§ **GOAL OF THE EXERCISE**: From the first line of the entries below, reproduce everything exactly through the line with "Gifts (379, 1150)", and nothing more.

§ **EXERCISE INPUT**:
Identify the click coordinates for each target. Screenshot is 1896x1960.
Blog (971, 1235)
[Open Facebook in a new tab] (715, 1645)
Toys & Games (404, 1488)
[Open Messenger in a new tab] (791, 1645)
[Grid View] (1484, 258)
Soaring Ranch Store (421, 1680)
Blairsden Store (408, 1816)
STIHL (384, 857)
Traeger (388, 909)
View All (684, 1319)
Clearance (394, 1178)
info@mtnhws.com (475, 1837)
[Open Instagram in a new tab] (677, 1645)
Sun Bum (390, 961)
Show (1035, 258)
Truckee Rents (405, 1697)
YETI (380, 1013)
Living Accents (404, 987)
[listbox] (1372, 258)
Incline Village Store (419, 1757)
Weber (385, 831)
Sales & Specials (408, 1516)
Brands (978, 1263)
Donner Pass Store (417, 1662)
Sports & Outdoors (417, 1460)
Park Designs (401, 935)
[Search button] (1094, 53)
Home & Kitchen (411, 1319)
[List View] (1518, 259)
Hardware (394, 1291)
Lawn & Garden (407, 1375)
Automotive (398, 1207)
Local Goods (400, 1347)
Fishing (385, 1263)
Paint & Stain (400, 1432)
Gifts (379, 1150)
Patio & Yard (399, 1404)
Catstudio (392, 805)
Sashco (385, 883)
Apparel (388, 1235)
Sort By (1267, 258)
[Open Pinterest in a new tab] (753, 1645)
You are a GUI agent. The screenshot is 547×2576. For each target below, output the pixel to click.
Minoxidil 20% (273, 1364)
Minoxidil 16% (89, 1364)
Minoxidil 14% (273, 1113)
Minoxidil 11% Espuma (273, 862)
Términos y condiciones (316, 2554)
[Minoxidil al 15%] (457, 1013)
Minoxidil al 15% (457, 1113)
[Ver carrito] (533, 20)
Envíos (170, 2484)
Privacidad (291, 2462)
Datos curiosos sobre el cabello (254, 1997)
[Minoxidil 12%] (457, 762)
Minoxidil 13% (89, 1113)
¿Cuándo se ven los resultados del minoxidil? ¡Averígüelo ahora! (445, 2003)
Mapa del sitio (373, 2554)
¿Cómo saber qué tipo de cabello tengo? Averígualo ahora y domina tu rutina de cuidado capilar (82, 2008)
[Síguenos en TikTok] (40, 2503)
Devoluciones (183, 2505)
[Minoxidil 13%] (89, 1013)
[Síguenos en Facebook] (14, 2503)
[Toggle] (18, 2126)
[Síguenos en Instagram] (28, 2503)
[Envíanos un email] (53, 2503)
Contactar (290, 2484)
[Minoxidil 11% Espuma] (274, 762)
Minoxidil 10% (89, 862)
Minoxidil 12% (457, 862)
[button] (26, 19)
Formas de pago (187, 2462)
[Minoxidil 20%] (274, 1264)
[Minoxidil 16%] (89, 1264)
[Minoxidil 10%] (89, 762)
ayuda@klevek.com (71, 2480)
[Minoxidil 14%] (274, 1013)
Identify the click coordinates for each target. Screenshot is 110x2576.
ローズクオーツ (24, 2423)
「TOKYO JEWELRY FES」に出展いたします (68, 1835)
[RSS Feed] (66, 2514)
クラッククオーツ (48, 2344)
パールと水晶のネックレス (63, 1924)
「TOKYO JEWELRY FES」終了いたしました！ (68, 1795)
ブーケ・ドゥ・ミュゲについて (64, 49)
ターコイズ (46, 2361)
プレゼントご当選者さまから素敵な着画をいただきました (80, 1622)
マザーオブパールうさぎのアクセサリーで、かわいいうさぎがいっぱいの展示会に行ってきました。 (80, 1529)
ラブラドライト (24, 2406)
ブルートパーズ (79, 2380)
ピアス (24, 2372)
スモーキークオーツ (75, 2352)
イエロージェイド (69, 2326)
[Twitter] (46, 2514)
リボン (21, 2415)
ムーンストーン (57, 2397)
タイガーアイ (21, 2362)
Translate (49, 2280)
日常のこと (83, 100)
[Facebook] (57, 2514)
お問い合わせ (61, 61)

§ **RESULT OF THIS EXERCISE**:
Identify the click coordinates for each target. Screenshot is 1896x1960.
Blog (971, 1235)
[Open Facebook in a new tab] (715, 1645)
Toys & Games (404, 1488)
[Open Messenger in a new tab] (791, 1645)
[Grid View] (1484, 258)
Soaring Ranch Store (421, 1680)
Blairsden Store (408, 1816)
STIHL (384, 857)
Traeger (388, 909)
View All (684, 1319)
Clearance (394, 1178)
info@mtnhws.com (475, 1837)
[Open Instagram in a new tab] (677, 1645)
Sun Bum (390, 961)
Show (1035, 258)
Truckee Rents (405, 1697)
YETI (380, 1013)
Living Accents (404, 987)
[listbox] (1372, 258)
Incline Village Store (419, 1757)
Weber (385, 831)
Sales & Specials (408, 1516)
Brands (978, 1263)
Donner Pass Store (417, 1662)
Sports & Outdoors (417, 1460)
Park Designs (401, 935)
[Search button] (1094, 53)
Home & Kitchen (411, 1319)
[List View] (1518, 259)
Hardware (394, 1291)
Lawn & Garden (407, 1375)
Automotive (398, 1207)
Local Goods (400, 1347)
Fishing (385, 1263)
Paint & Stain (400, 1432)
Gifts (379, 1150)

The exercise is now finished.